§ **TASK OBJECTIVE**
Within the listing below, the lines to output run from the one containing "Click the scrollbar up arrow" through the one containing "The image size is (2048, 1536)."; copy them exactly and nothing else.

§ **DATA LISTING**
· · · ·
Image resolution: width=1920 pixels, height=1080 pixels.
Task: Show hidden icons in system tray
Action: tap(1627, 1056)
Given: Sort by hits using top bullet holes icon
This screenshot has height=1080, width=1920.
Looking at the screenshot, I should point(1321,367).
· · · ·
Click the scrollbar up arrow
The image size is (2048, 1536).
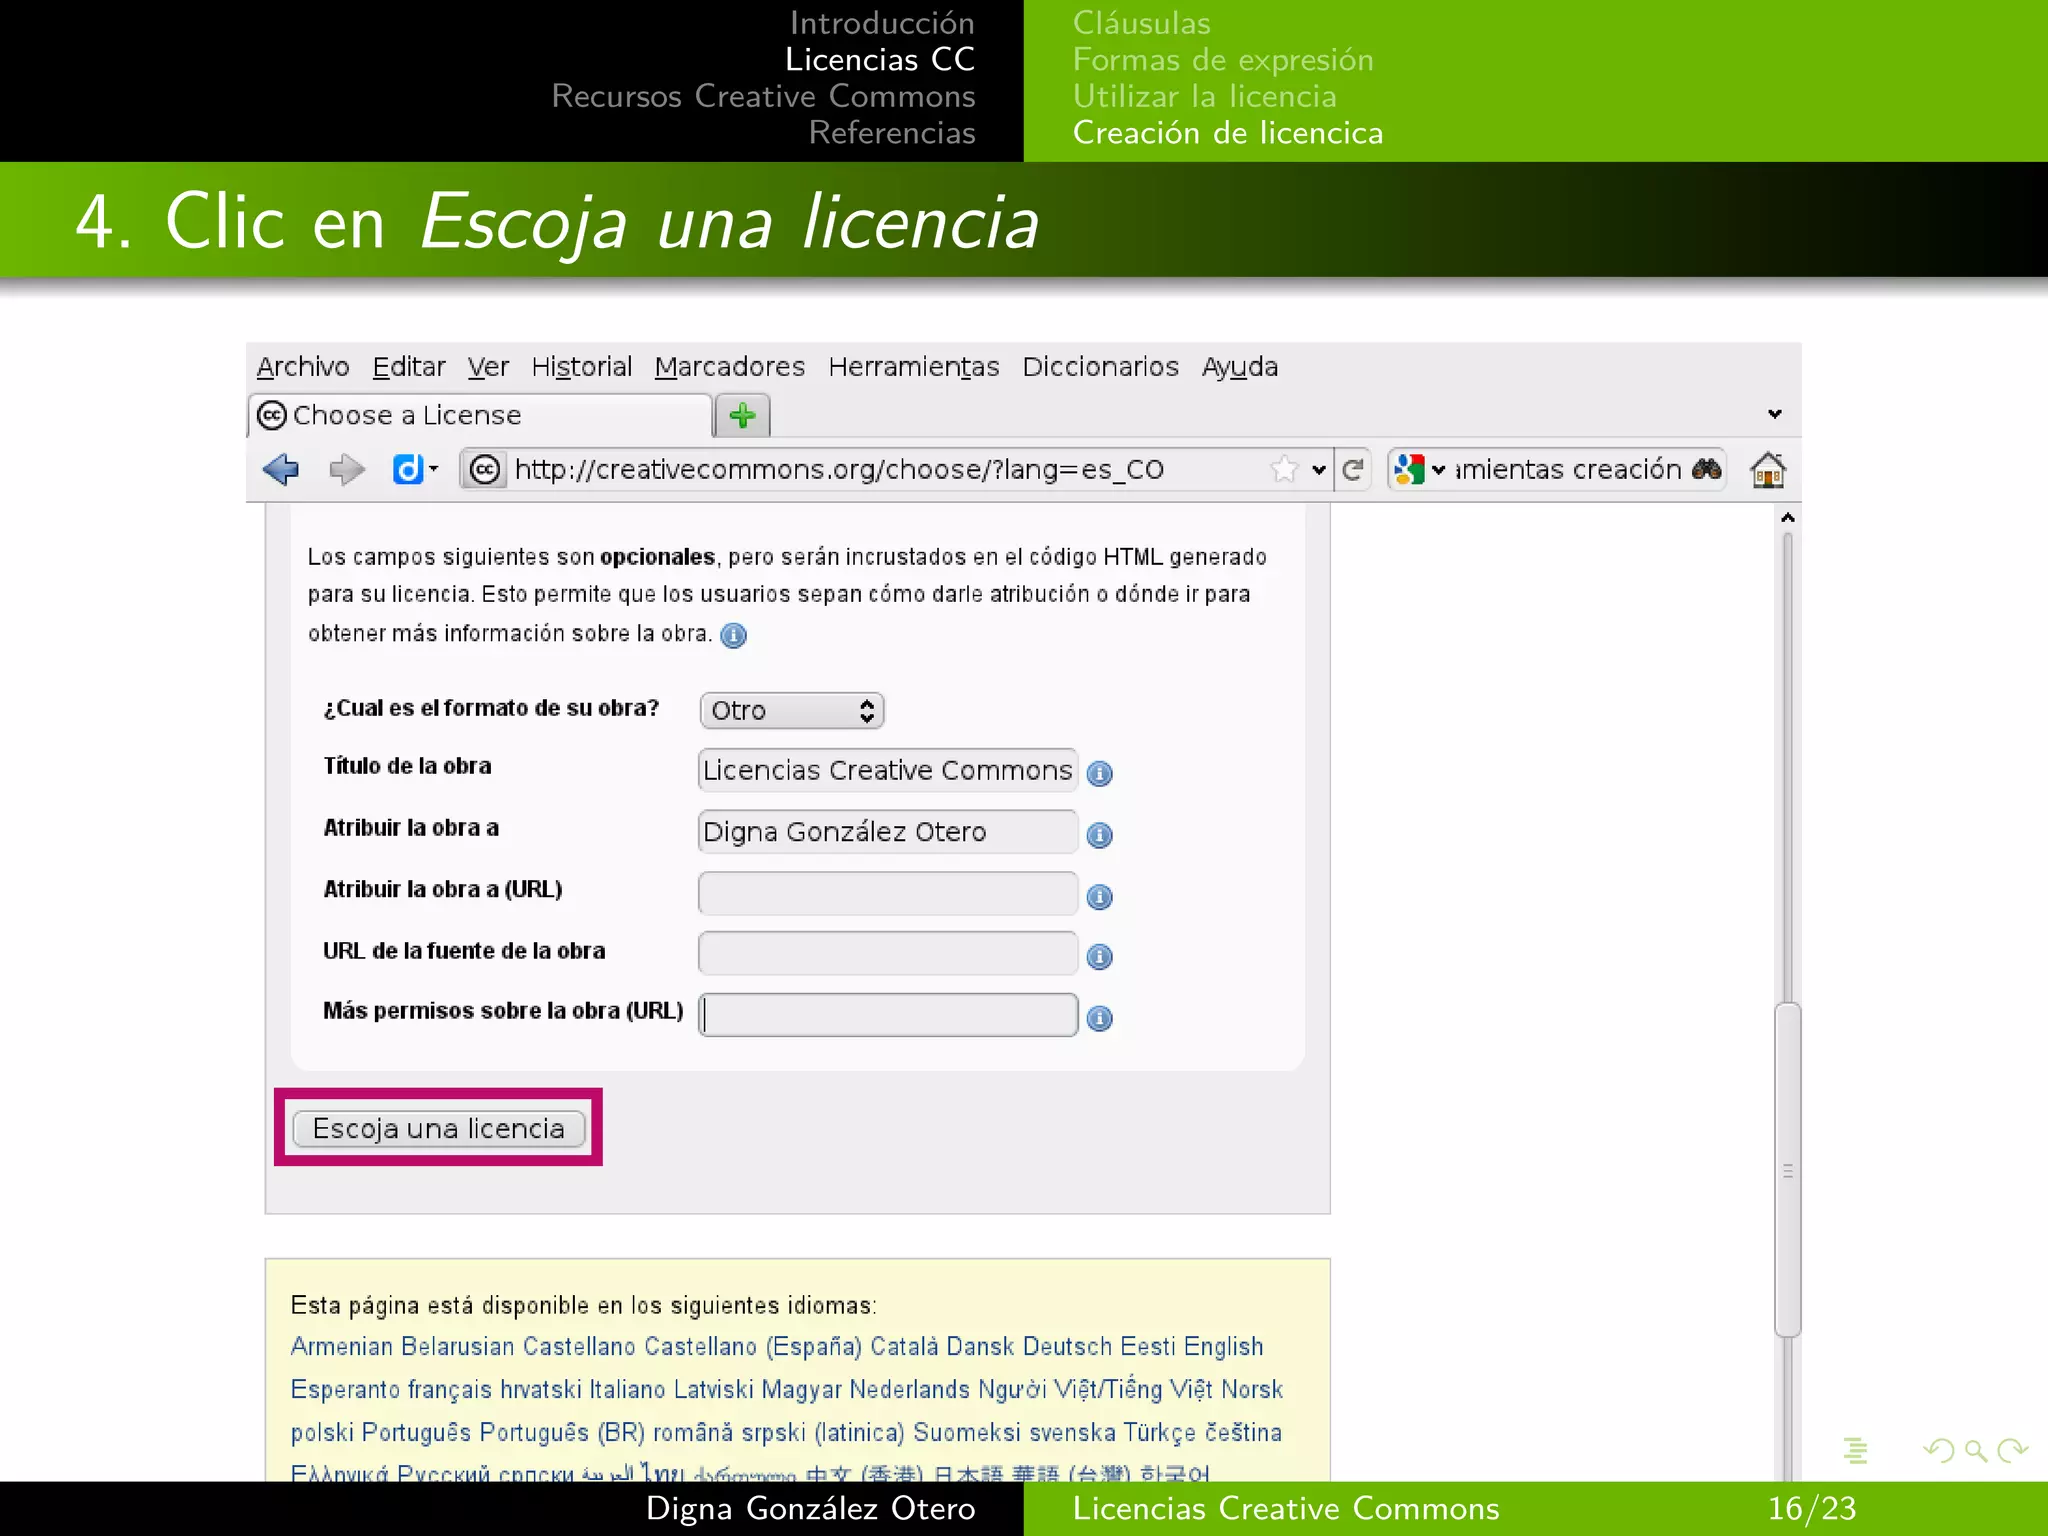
· · · ·
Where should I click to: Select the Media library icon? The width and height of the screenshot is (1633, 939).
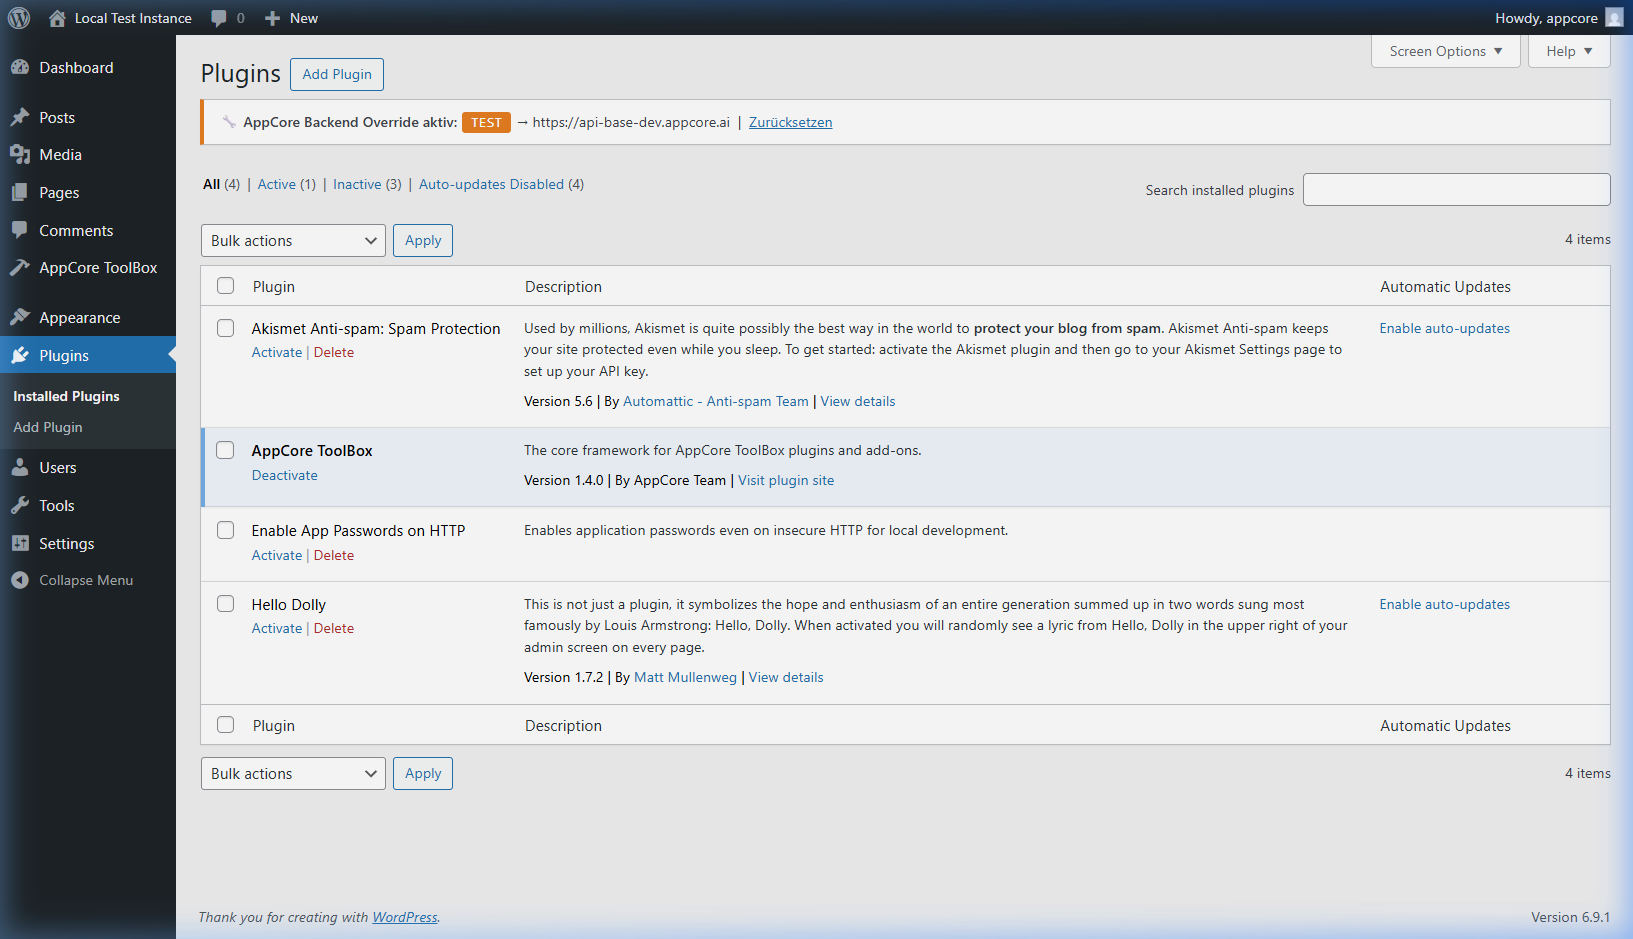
· · · ·
§ **TASK RESULT**
Click the scrollbar up arrow
The image size is (2048, 1536).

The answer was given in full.